By Anne Brodie
Acorn TV’s intriguing, darkly comic crime series, Dead Still, set in 1880s Ireland during the era of “post-mortem photography” is one strange trip. Michael Smiley, known for his work in A Field in England, Kill List, Come to Daddy and Luther plays “memorial photographer” Brock Blennerhasset, a renowned artist on the cutting edge of this new 19th-century technology. The European tradition of posing the recently deceased in an idealized framework to photograph them looking, well, alive was popular in the upper classes. These photos, these dark keepsakes were all the rage. Sounds grim, doesn’t it? But Dead Still is zany, crammed with gallows humour and oddball characters, and looks at social issues like the dark side of new technology as photography partners with ghost hunting, pornography, deviance, and murder. Dead Still co-stars Kerr Logan, Eileen O’Higgins, and Aidan O’Hare as characters who join forces with Blennerhasset; they discover that a dangerous photo album is out there, and something stinks in County Wicklow. I spoke with Smiley from London.
The idea of taking pictures of propped up dead people seems barbaric, but it was cutting edge at the time. Why do you think people stopped doing “memorial photography”?
People look back on the Victorian times as a strange, a time when people were obsessed with death, partly because of Queen Victoria’s mourning of Albert. She wore black all the time and the idea of memorial photography was conceived. Parents could carry around pictures of their dead children. But once we were able to move the camera, we could focus on people who were moving around and living and enjoying life. That’s what you want to carry around in your wallet!

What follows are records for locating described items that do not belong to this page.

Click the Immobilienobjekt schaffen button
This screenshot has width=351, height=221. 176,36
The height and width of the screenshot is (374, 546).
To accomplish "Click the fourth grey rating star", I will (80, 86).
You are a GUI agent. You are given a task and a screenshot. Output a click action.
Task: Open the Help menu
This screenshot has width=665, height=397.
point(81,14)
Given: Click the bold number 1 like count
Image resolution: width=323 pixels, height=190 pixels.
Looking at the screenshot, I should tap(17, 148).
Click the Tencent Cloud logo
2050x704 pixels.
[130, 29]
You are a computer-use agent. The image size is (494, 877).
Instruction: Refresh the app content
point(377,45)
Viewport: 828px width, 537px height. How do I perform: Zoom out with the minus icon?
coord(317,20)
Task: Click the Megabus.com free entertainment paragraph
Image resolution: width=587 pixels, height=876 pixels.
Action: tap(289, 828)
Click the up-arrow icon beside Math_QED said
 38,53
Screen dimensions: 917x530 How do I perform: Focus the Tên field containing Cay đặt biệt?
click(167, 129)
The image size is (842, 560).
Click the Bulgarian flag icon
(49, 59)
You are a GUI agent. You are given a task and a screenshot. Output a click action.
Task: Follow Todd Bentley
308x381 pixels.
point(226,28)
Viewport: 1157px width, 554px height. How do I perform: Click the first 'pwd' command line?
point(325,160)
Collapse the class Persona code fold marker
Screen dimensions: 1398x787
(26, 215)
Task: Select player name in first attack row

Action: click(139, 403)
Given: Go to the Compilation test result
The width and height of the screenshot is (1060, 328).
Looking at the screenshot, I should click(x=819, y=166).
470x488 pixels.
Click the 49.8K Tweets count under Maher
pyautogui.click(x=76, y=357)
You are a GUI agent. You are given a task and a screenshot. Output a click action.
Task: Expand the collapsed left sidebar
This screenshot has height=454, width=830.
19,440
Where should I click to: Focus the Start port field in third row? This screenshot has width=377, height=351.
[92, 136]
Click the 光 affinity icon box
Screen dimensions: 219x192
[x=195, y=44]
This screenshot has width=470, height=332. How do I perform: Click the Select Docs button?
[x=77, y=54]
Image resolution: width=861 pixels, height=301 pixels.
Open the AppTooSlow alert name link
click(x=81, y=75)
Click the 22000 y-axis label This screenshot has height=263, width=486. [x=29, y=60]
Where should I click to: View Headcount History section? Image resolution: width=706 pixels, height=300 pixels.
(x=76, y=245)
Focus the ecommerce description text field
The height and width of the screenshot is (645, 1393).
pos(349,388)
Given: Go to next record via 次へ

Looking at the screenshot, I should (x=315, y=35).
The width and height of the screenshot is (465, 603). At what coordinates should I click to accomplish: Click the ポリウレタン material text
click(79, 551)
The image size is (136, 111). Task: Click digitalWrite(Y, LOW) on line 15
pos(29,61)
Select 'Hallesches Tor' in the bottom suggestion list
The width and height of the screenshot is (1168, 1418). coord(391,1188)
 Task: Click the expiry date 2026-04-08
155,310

Blennerhasset’s formality heightens the outrageousness of the script! His response when someone asks for a “light disinterment” so he can photograph his late wife. And the time he tells his assistant to get the dead boy. “That child won’t grab itself!”
For me, with comedy, you play drama. And when the writing is good enough it works. You can take your time. Coming from stand-up comedy, not being an aberration in Northern Ireland, we have that industrial comedy timing, that New York quickness and wit. You read what’s on the page and to make it funny, you don’t play it for laughs. And yes, he’s quite strange.
The three central actors must work together with incredible timing and comedy, in intense conversations. It’s like watching a tennis match. Was that challenging?
Not at all because Irene and Kerr and Aiden who plays the detective are such good actors. They got it really quickly and we all got on well. We sat around making each other laugh on the set. They have empathy which is important. Also being in Ireland as Irish people filming the production was amazing. For me, it took longer to get to Ireland from London and we only had a short time on the set. But being Irish we already understood each other, and we were able to just relax into it. I felt like I’d come home with the banter and celebration. It was a really beautiful experience; I don’t think I’ve been on a happier set. Also, the darker the subject matter the more you laugh off-camera. It was a scary story, but we spent the shoot laughing. It’s not the scariest film I’ve done though, that was Kill List!
I hope there is a second season!
I’d very much love there to be a second season. The first season lent itself to the subject matter and you can see where it can go on, and there’s this secret society. It opens itself up.